分断された音楽の架け橋~指揮者・柳澤寿男 1530日の闘い~
7月14日(土)夜9時放送
ナレーター:遠藤憲一
2010年・第6回 民放連 日本放送文化大賞グランプリ受賞作の続編
前作「戦場に音楽の架け橋を」とは
2009年6月にBSテレ東で放送した
『戦場に音楽の架け橋を~指揮者 柳澤寿男 コソボの挑戦~』。
日本人指揮者の柳澤寿男が、民族・宗教問題が根深く残るコソボで、
対立する民族を混合したオーケストラを結成。
それぞれの民族の住む地区を結びながらも渡る人がいない「分断の橋」と
呼ばれる橋があるミトロヴィッツアの地でコンサートを開く、
という夢にむけての葛藤を、1年以上に及ぶ密着取材で描いた。
そしてこの番組は、「日本人には理解が難しいコソボ内戦の悲惨さや
民族対立の深さが主人公の活動を通じて丁寧に描かれ、
利のない日本人こそが平和に貢献できる可能性があることを気付かせる」
として、2010年・第6回 民放連 日本放送文化大賞グランプリを受賞した。
コンサートの成功から3年。民族を超えたオーケストラ「バルカン室内管弦楽団」
はコンサートの活動が世界中で評価され、ウィーン・ニューヨーク・サラエボ・東京
にも招聘されてコンサートを行なうほどになり、行く先々で称賛された。
また独立後のコソボの町は好景気で活気づき、柳澤の給料も300ユーロから
450ユーロとなった。
しかし久しぶりに訪れたミトロヴィッツアの「分断の橋」に柳澤は衝撃を受ける。
橋の入り口にはバリケードが張られ、中央には人の手によって作られた
大きな壁がそびえ立っていた。
実は、2011年9月に多くの重軽傷者を出す民族間の衝突が起こり、
橋は封鎖されたのだった…。
柳澤は悩んだ。
「自分のしたことは何だったのか?」
「本当に音楽には人の心を動かす力があるのか?」
そんな時、柳澤は客演を依頼されて訪れたアルバニアの町でバルカン半島を流浪する民、ロマ民族に出会う。

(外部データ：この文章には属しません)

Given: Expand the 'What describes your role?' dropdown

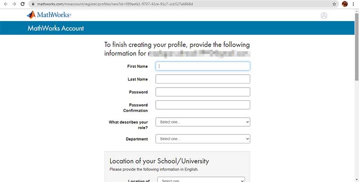Looking at the screenshot, I should coord(203,122).
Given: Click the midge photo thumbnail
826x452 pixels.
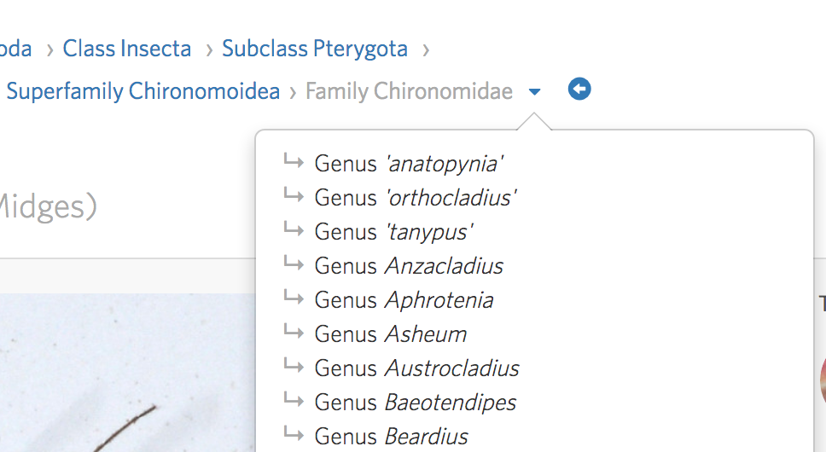Looking at the screenshot, I should point(128,375).
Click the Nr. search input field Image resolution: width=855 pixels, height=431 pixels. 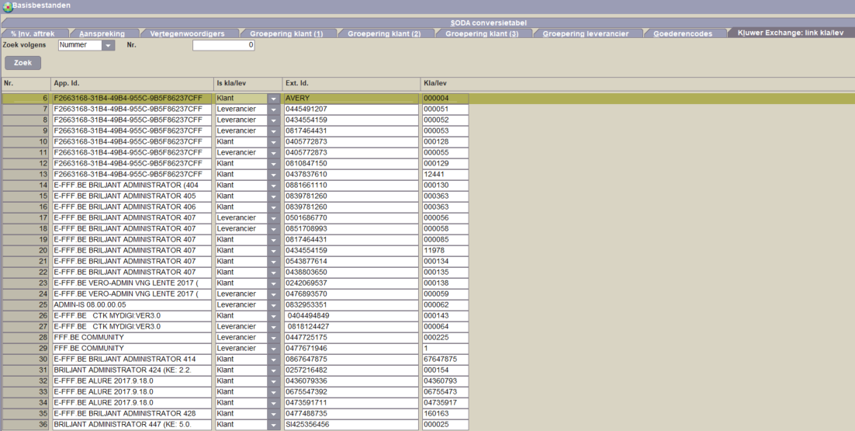coord(223,46)
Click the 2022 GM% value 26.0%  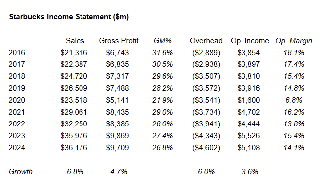point(162,124)
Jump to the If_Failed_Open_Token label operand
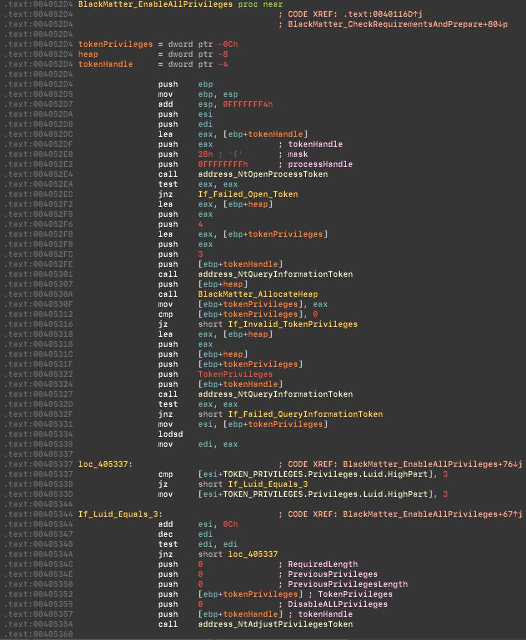This screenshot has width=526, height=640. [x=248, y=194]
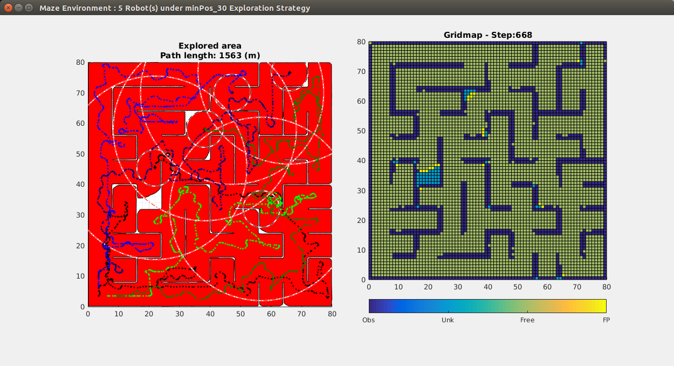This screenshot has width=674, height=366.
Task: Select the "Free" colorbar label
Action: pyautogui.click(x=527, y=320)
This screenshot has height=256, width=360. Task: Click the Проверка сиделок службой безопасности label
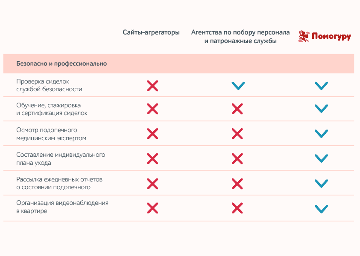click(49, 85)
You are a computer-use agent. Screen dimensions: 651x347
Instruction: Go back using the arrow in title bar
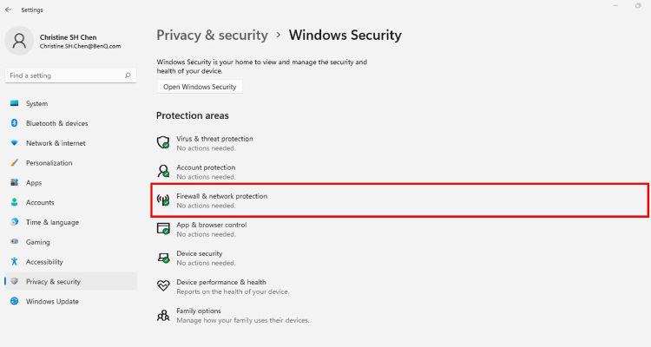8,10
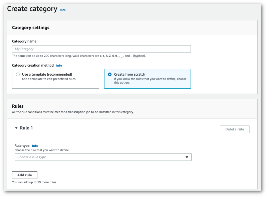The height and width of the screenshot is (197, 267).
Task: Select the 'Use a template (recommended)' radio button
Action: coord(18,74)
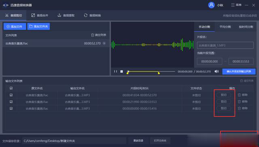259x147 pixels.
Task: Click the user avatar icon
Action: point(211,5)
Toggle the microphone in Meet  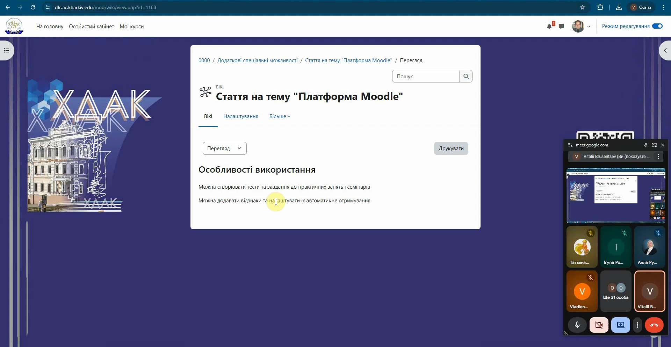pos(577,325)
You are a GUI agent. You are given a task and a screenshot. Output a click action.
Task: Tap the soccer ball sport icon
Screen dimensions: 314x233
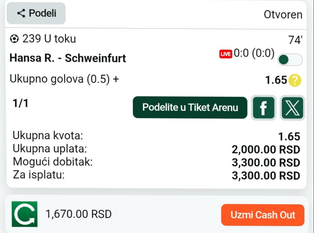[14, 39]
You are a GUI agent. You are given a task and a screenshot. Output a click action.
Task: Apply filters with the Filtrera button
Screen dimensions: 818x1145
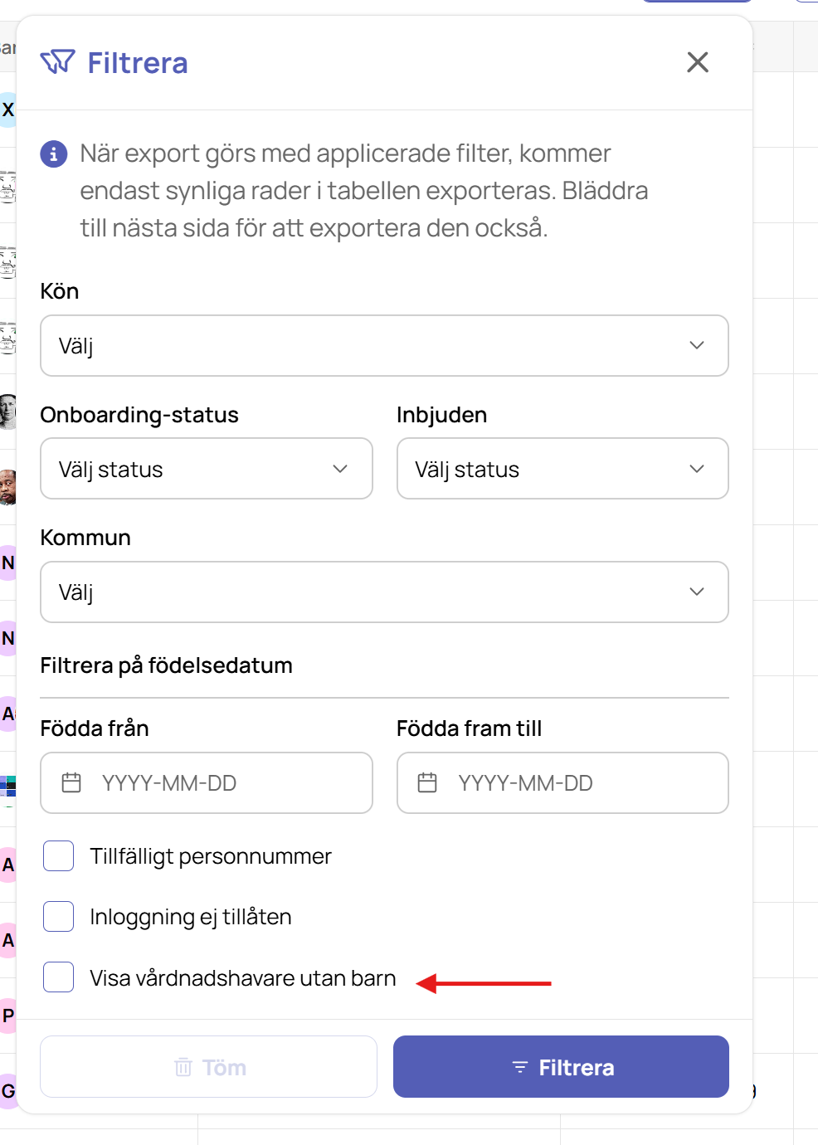click(x=561, y=1067)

学校に通わず、独自の言葉を話すため現地の言葉も通じず、物乞いをして暮らす人々…だが、
街のいたるところで自由に思いのままに太鼓や笛を演奏する彼らの「音」が、音楽の力を疑い、
自らの思いを見失いかけていた柳澤の胸に深く刺さった。
「楽譜も制約もない彼らの音楽と一切の無駄がないクラッシック音楽は
いわば正反対にある。人間の営みと音楽は常にともにあるからこそ、
共同作業することで何か新しい発見があるのではないか?」
柳澤はふたたび立ち上がった。
「ロマの演奏者と共演できないか?」
彼らの音楽を譜面におこしたものの、そこに縛られることなく演奏し、
時間やルールにもお構いなし…
不安の中、迎えた本番の日。
仲間の演奏を見ようと集まったロマの人々も見守る中、コンサートは始まった。
彼らとの共演は誰にも予測が不可能。そして予想通りの暴走が始まった!
しかし、バラバラだった音がハーモニーになったとき、
見たことがない世界がそこには繰り広げられたのだ。
本当の「音楽の力」それは、「人を動かす力」だと改めて気づく。
「分断の橋」が象徴する対立、
それは今もコソボの独立を認めていないセルビアとの対峙を意味する。
柳澤はそのセルビアの首都ベオグラードで改めて民族融和のための
コンサート実現を決意するのだった。そもそもセルビアはコソボの独立を
認めていないため、コソボ人はセルビアでどのような扱いを受けるのか?
最悪の場合つかまる可能性もある。実際コソボからきたアルバニア人と
間違われて刺されるという事件も発生していた。
そんな危険な土地で、アルバニア人とセルビア人の民族融和の
コンサートは開けるのか?
一方でコソボ国立交響楽団のメンバーのひとりであるパトリスは、
クオーターでセルビア人の祖母との再会を願っていた。
旧ユーゴは2003年まで存在しており、異民族間の婚姻も数多くある。
その子孫たちが新たに生まれた国境のために、会う事も困難な状況下に
置かれていたのだ。
音楽の力を信じ、心の中の国境という厚い壁を乗り越えようとする
柳澤寿男の1530日をカメラは追い続けました。
ハーモニーがうみ出す新たな世界!あなたもその瞬間に立ち会ってください。